Without a doubt, the bottles we have the most of are also the ones that have been down there the longest. Ironically, while these wines are perhaps the most loved, they are the ones I have the least opportunity to enjoy. Mostly vintage ports dating back to the mid 1980s, there are also a few oddballs, like a 93 Hungarian Tokaji, an Australian Muscat, and a couple of mediocre bottles of mid-90s Sauternes.  Few wines are as rewarding - and forgiving - when aged.  I look forward to enjoying these over the coming decades.

Next, it’s probably a tie between France and Italy. The French wines are more or less evenly split between Bordeaux and Rhône/southern France. The longevity of Bordeaux makes it easy to hold onto bottles and revisit them over the years. The freshness and energy (not to mention price tags!) of the southern French wines make them irresistible for the short term, particularly given the back to back fantastic vantages of 2014/15. More than any other region, the Rhône Valley is my go to source these days.

The Italian bottlings are, by number, focused on Piedmont. Nothing outrageous here, just some Nebbiolos, Barbarescos, and a few Barolos waiting for the right time. The others are a random smattering of Montalcinos, Sangioveses, and other blends. As we head into colder months and menus change toward more braised and savory foods, the acidity of these Italian wines are very much prized at our dinner table.

Noticeably absent is Spain.  There are a couple of old school Riojas biding their time, but the overpowering oak regimen currently in vogue on the Iberian peninsula is off-putting to me.  Which is too bad. 
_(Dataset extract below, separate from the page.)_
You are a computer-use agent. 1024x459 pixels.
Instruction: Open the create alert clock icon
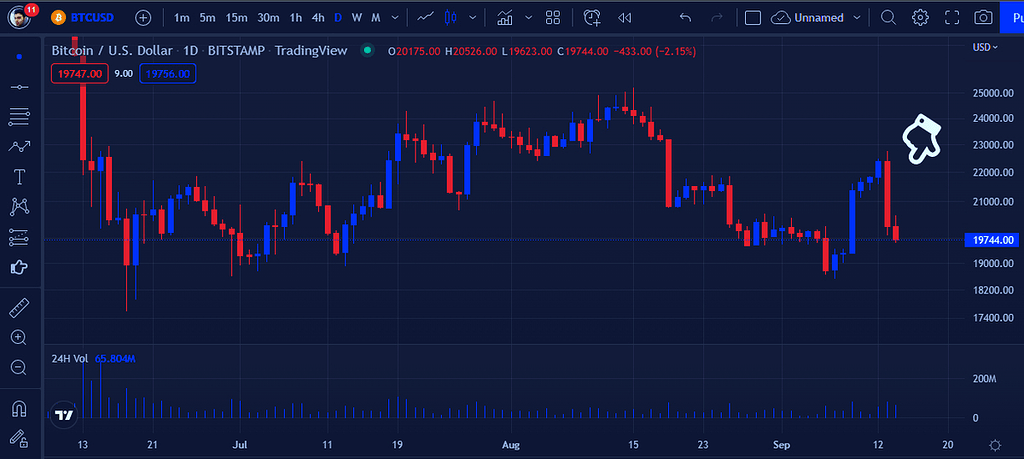[593, 17]
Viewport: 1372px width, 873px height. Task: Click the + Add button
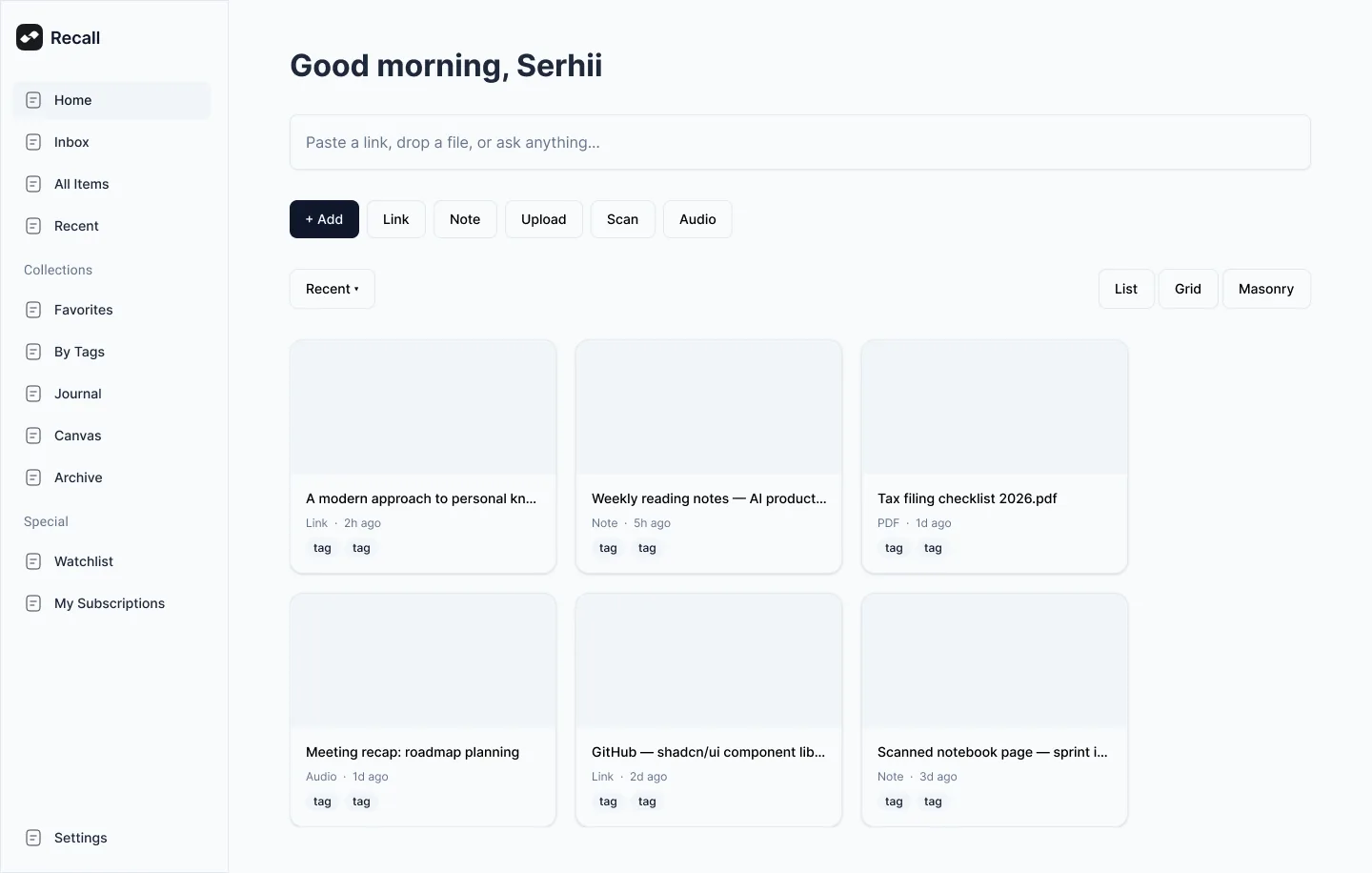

All but forgotten and sitting in a corner collecting dust is an unopened case of Columbia Crest Gold, a big cabernet franc-based blend that packs a wallop, but will be a magnificent wine in a few more years. At $8.99, I could not help myself from stocking up on this perennial favorite.  I've also got a half case of a California cabernet that I regret buying - it serves as a reminder to enjoy a wine at least twice before stocking up.

That's it for the US?  Pretty much.  What does that tell you about my preferences for domestic wines these days?  They're too much, that's what.

There’s a separate shelf for whites randomly filled with some French burgundy bargains, a few South African selections, and one or two bright Italian varieties.   There are a few other odds and ends here and there, including a vertical of Ridge Syrah Lytton Estate running from 1997 to 2002. Why I am still holding onto these I do not know as they are likely well past their prime now. A few bottles of bubbly that have been hanging around waiting for an occasion are getting dustier every month.

I am proud to say that with very few exceptions (such as the ports) the ceiling on what I paid for these wines is $20.  What does your cellar look like?